Refn won a Best Director Award for Drive at the 2011 Cannes Film Festival, and it is not hard to see why given the ways the film calls attention to its directorial vision. It is a stylish, neo-noir mash-up of classic Hollywood, 1980s action movies and 1970s exploitation cinema. The opening sequence is an especially tense getaway through the labyrinth of Los Angeles, all shot in lighting that obscures much of the Driver’s face. Part of what makes its style so compelling is how Refn splashes violence into a slow, meditative, serene context. Valhalla Rising offers this same contrast, but the scarred, Scandinavian barbarian at its center bristles with violence while Gosling’s Driver is calm and precise, wearing a white jacket and cool expression. Refn’s film Bronson (2008) was also full of gory shocker scenes, but their overall effect was less jarring due to the garrulousness of the title character—a bare-knuckle boxer who became England’s most lethal inmate and a vigorous self-promoter. Like many of the post-Tarantino generation of filmmakers working with crime genres, Refn’s film exudes cinephilia and an appetite for gruesome shocks. Where Refn differs from directors like Guy Ritchie (Snatch, RocknRolla) is in his capacity for fluid storytelling and emphasis on characters with emotional depth.
Refn’s finest work may still be his Pusher Trilogy in which he uses his genuine compassion for nasty underworld characters to humanize them. The three films—Pusher (1996), Pusher II: With Blood on My Hands (2004), and Pusher III: I’m the Angel of Death (2005)—are set in Copenhagen’s underworld, and in each, the protagonist’s way is troubled by another character’s villainy and/or stupidity (much like Drive). The trilogy as a whole is engrossing because in each successive film, the villain from the previous one becomes the central character. By the end of the third installment, we understand how the motives of even the most depraved characters are actually rich with nuance and complexity.
Though Drive does not stir quite this same level of sympathy for its characters, Refn still manages to imbue his vicious criminals with humanity. The Driver, despite being a tabula rasa, has a kindly melancholy, not only around his love interest but also with Bernie in their final confrontation.

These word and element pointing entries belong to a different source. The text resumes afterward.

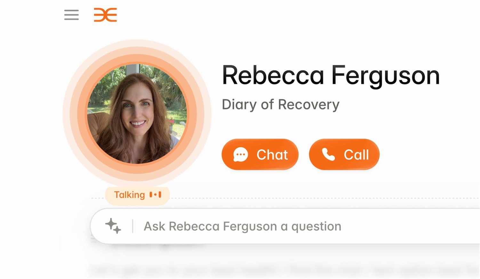Viewport: 480px width, 279px height.
Task: Click the Chat label text on the orange button
Action: point(272,155)
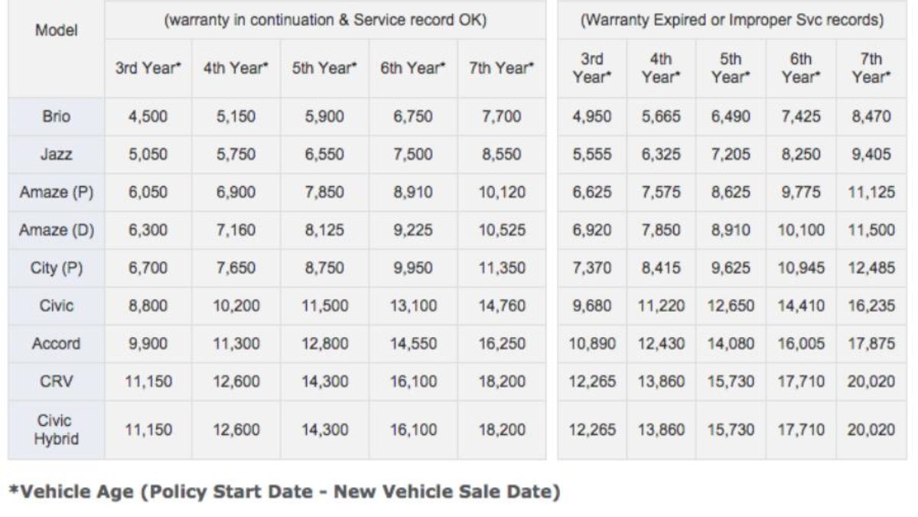Select the Amaze (P) row label
Viewport: 918px width, 517px height.
56,193
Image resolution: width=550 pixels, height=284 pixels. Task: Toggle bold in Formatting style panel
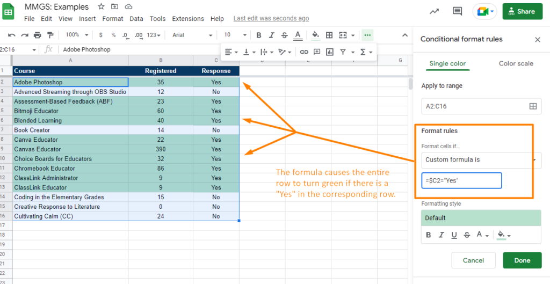click(428, 235)
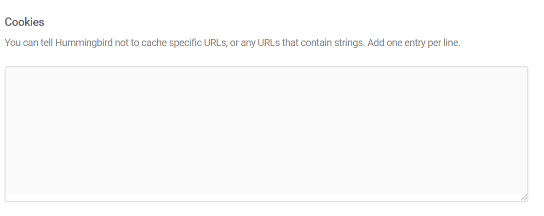
Task: Click the bottom edge of the cookies textarea
Action: click(266, 199)
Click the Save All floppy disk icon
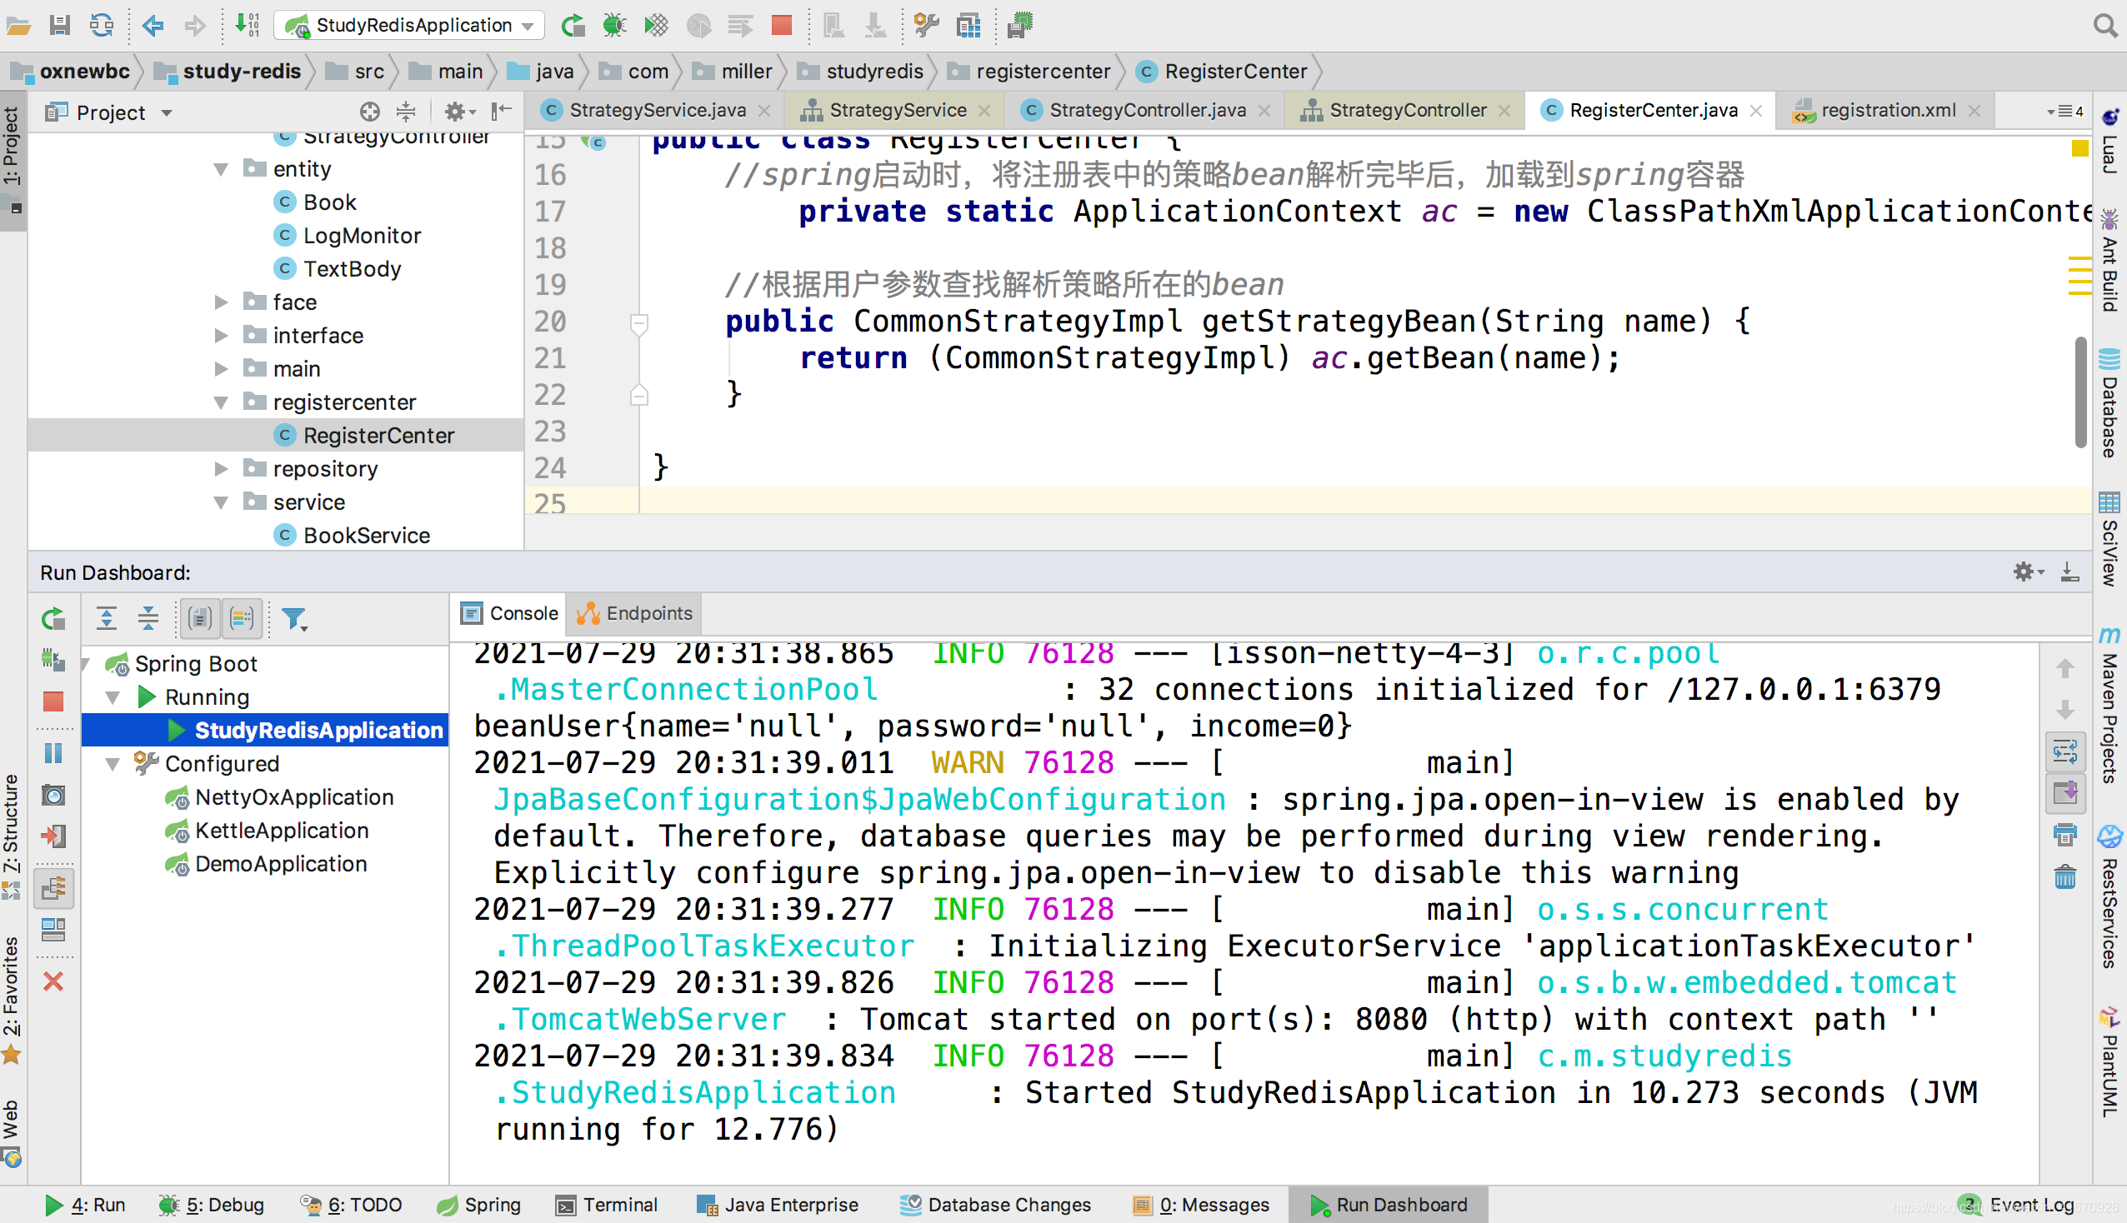Screen dimensions: 2127x1223 (x=59, y=25)
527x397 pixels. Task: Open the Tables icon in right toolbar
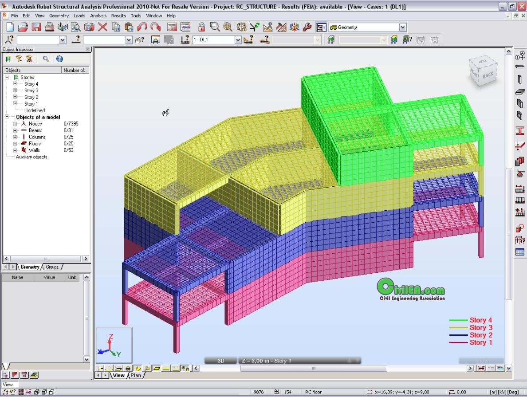tap(519, 252)
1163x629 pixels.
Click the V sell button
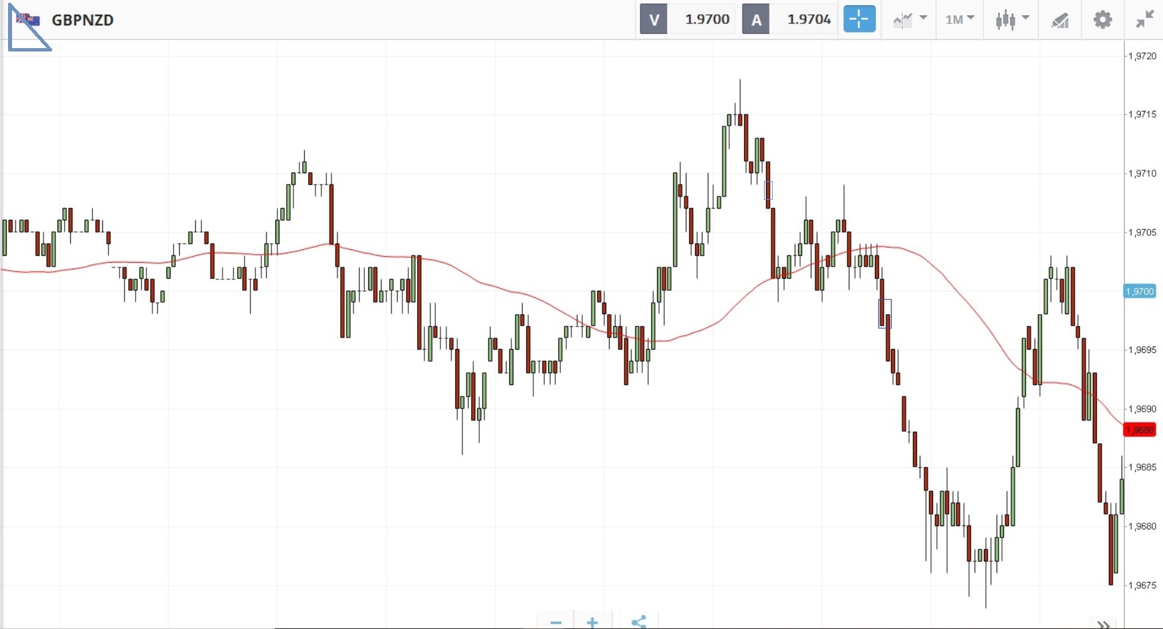click(x=654, y=19)
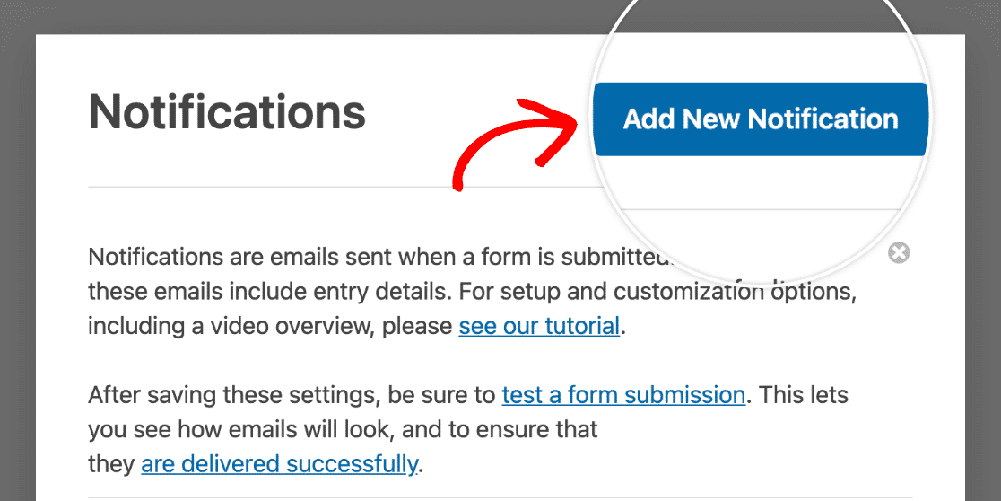1001x501 pixels.
Task: Click the text For setup and customization
Action: (x=612, y=292)
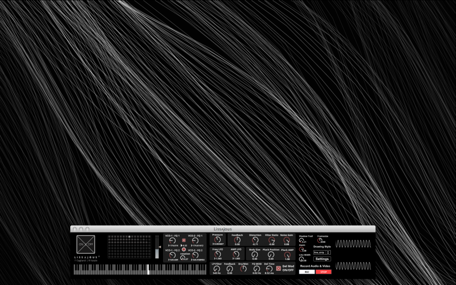The height and width of the screenshot is (285, 456).
Task: Click the highlighted white key on the keyboard
Action: [148, 269]
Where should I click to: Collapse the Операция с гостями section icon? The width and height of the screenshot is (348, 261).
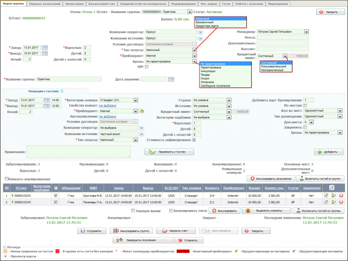62,91
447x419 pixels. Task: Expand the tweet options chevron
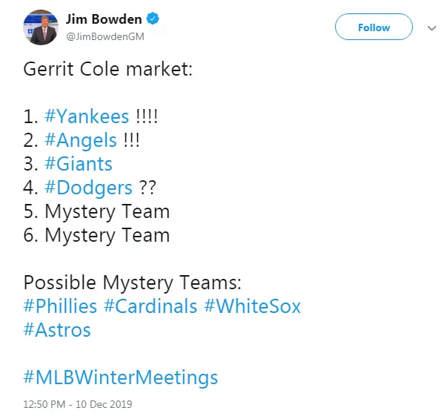pos(432,27)
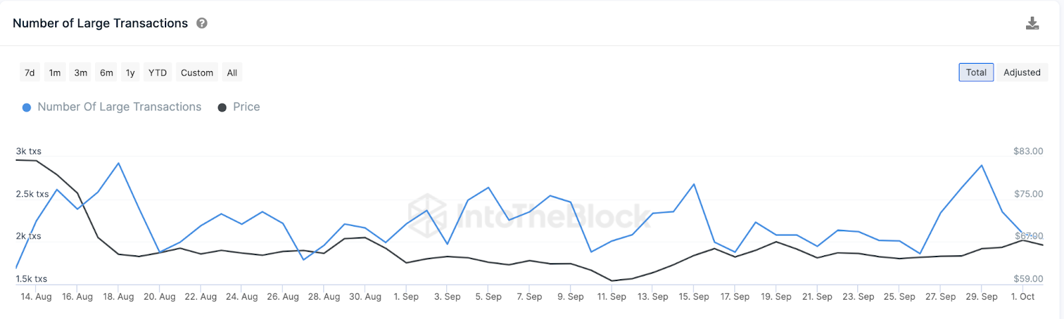
Task: Switch to Adjusted view
Action: (x=1022, y=72)
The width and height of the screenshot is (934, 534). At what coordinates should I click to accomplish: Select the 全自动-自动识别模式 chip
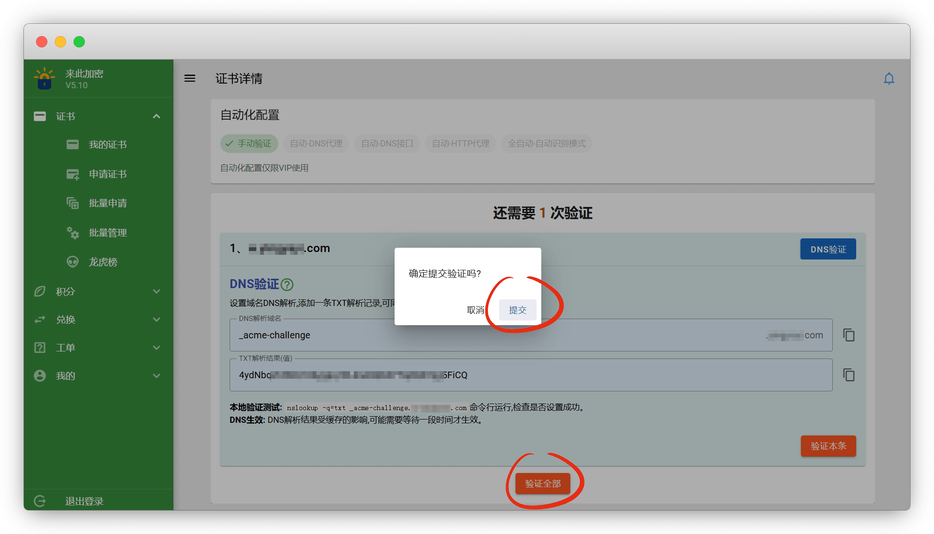point(546,144)
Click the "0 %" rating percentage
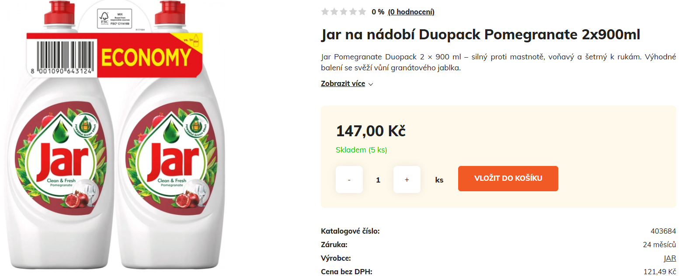Screen dimensions: 682x276 click(378, 12)

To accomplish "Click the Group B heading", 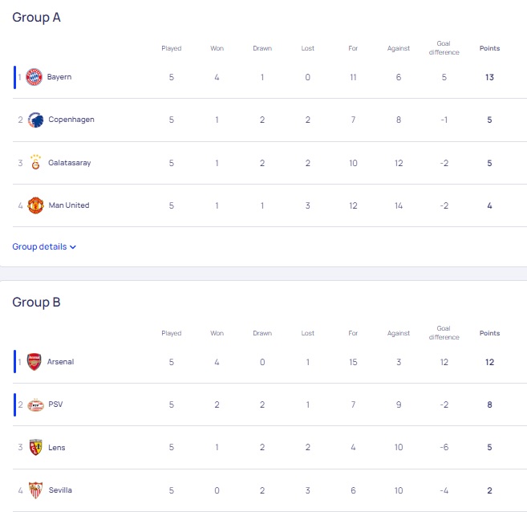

Bernie, even as he slices his enemies with razors, displays a weariness with killing and wistfulness for the better life he cannot find. Most intriguingly for the noir genre, the stock femme fatale character seems to be split across two women—Irene, who (inadvertently) lures the Driver into the scheme that will undo him, and Blanche (played by Christina Hendricks), who unleashes the torrent of violence that propels the latter half of the film. In both cases, Refn enlists our sympathies by showing the hopelessness of these women’s situations and their yearning for better lives that they cannot have. Though the City of Angels may be for these characters a living hell, Refn manages to make us care even about the scorpions.
Charles Andrews is Associate Professor of English at Whitworth University.